Video quality assessment based on structural distortion measurement

https://doi.org/10.1016/S0923-5965(03)00076-6Get rights and content

Abstract

Objective image and video quality measures play important roles in a variety of image and video processing applications, such as compression, communication, printing, analysis, registration, restoration, enhancement and watermarking. Most proposed quality assessment approaches in the literature are error sensitivity-based methods. In this paper, we follow a new philosophy in designing image and video quality metrics, which uses structural distortion as an estimate of perceived visual distortion. A computationally efficient approach is developed for full-reference (FR) video quality assessment. The algorithm is tested on the video quality experts group Phase I FR-TV test data set.

Introduction

There has been an increasing need recently to develop objective quality measurement techniques that can predict perceived image and video quality automatically. These methods are useful in a variety of image and video processing applications, such as compression, communication, printing, displaying, analysis, registration, restoration, enhancement and watermarking. Generally speaking, these methods can be employed in three ways. First, they can be used to monitor image/video quality for quality control systems. Second, they can be employed to benchmark image/video processing systems and algorithms. Third, they can also be embedded into image/video processing systems to optimize algorithms and parameter settings.

Currently, the most commonly used full-reference (FR) objective image and video distortion/quality metrics are mean squared error (MSE) and peak signal-to-noise ratio (PSNR). MSE and PSNR are widely used because they are simple to calculate, have clear physical meanings, and are mathematically easy to deal with for optimization purposes. However, they have been widely criticized as well for not correlating well with perceived quality measurement [8], [10], [19], [22], [23], [25], [26], [28]. In the last three decades, a great deal of effort has been made to develop objective image and video quality assessment methods, which incorporate perceptual quality measures by considering human visual system (HVS) characteristics. Some of the developed models are commercially available. The video quality experts group (VQEG) was formed to develop, validate and standardize new objective measurement methods for video quality. Although the Phase I test [4], [20] for FR television video quality assessment only achieved limited success, VQEG continues its work on Phase II test for FR quality assessment for television, and reduced-reference (RR) and no-reference (NR) quality assessment for television and multimedia.

It is worth noting that many of the proposed objective image/video quality assessment approaches in the literature share a common error sensitivity-based philosophy [22], [26], [28], which is motivated from psychophysical and physiological vision research. The basic principle is to think of the distorted signal being evaluated as the sum of a perfect quality reference signal and an error signal. The task of perceptual image quality assessment is then to evaluate how strong the error signal is perceived by the HVS according to the characteristics of human visual error sensitivity.

#### [Source excerpt]
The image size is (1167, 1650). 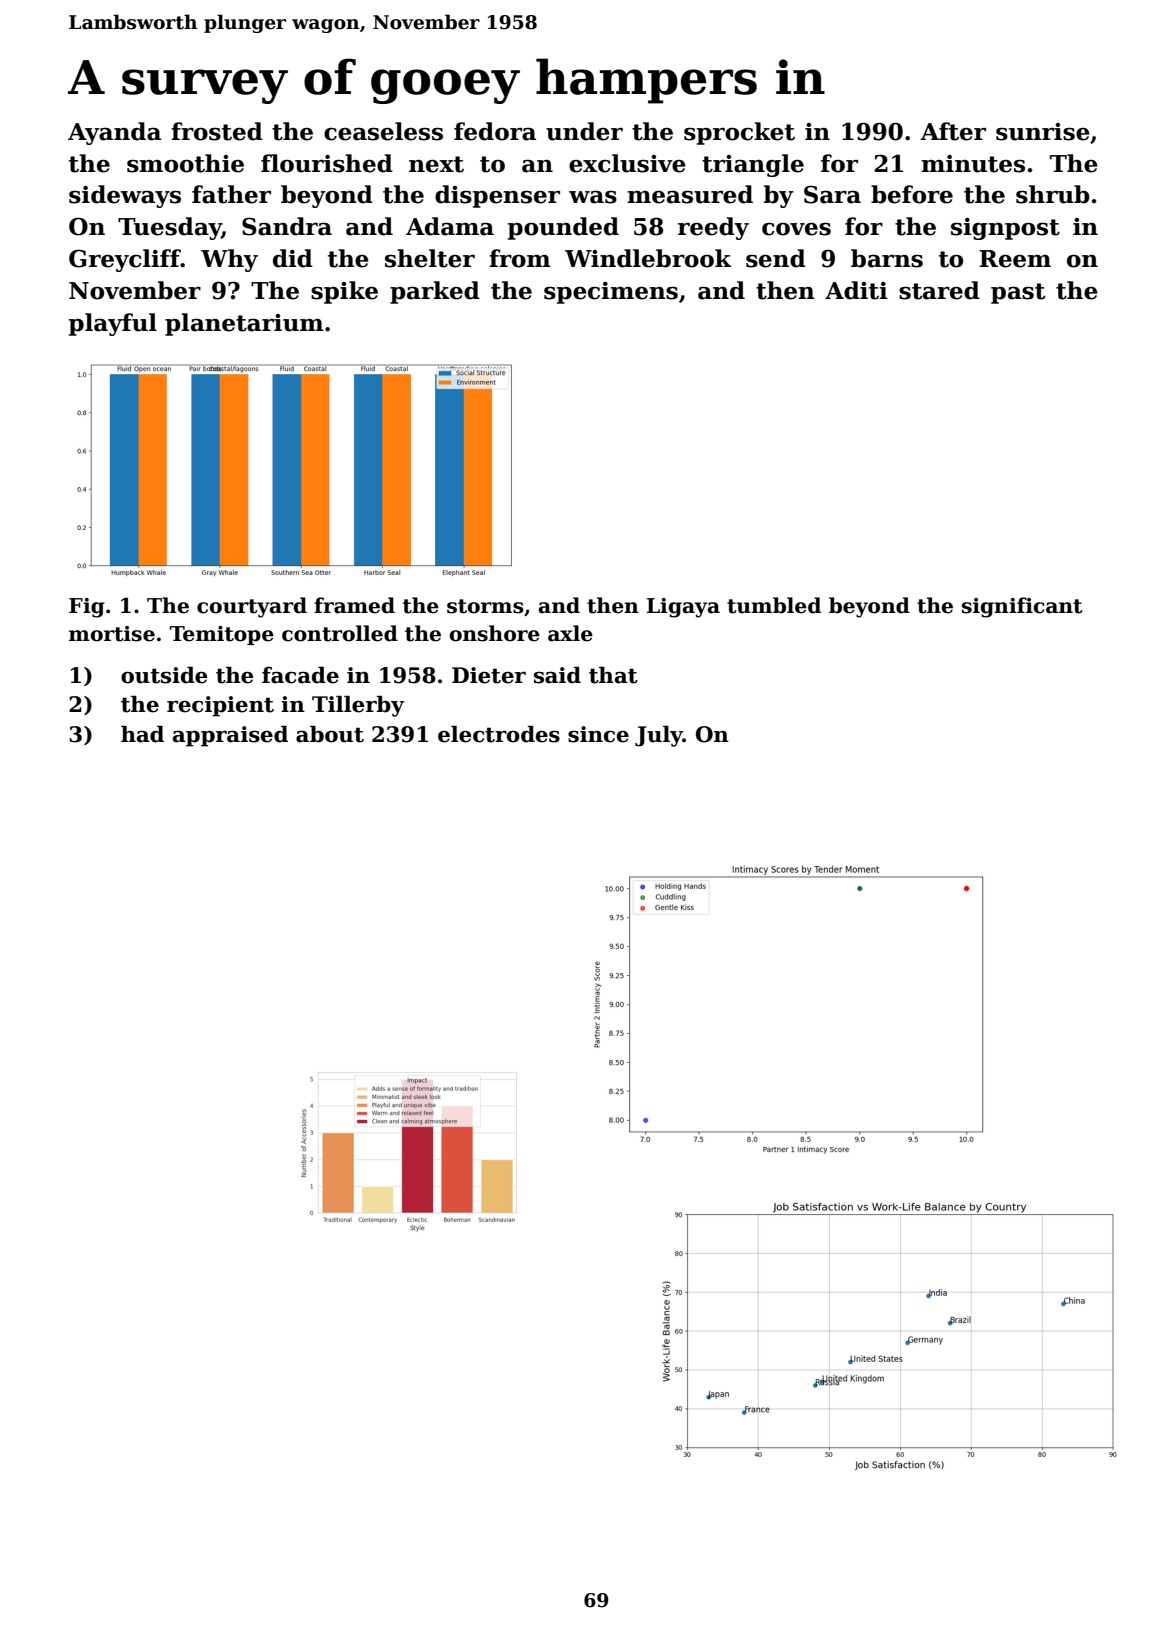 I want to click on courtyard, so click(x=252, y=607).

#### [Required tasks]
A) Answer these questions about the video quality text, one line each:
(i) On which test data set is the algorithm tested?
(ii) Which two metrics are currently the most commonly used full-reference objective distortion/quality metrics?
(iii) Under the error sensitivity-based philosophy, the distorted signal being evaluated is treated as the sum of which two signals?
B) Reproduce word for word the part of the video quality text that begins at the words "Introduction" and ends after the words "and parameter settings.".

#### [The answers]
A)
(i) The video quality experts group Phase I FR-TV test data set.
(ii) Mean squared error (MSE) and peak signal-to-noise ratio (PSNR).
(iii) A perfect quality reference signal and an error signal.

B)
Introduction

There has been an increasing need recently to develop objective quality measurement techniques that can predict perceived image and video quality automatically. These methods are useful in a variety of image and video processing applications, such as compression, communication, printing, displaying, analysis, registration, restoration, enhancement and watermarking. Generally speaking, these methods can be employed in three ways. First, they can be used to monitor image/video quality for quality control systems. Second, they can be employed to benchmark image/video processing systems and algorithms. Third, they can also be embedded into image/video processing systems to optimize algorithms and parameter settings.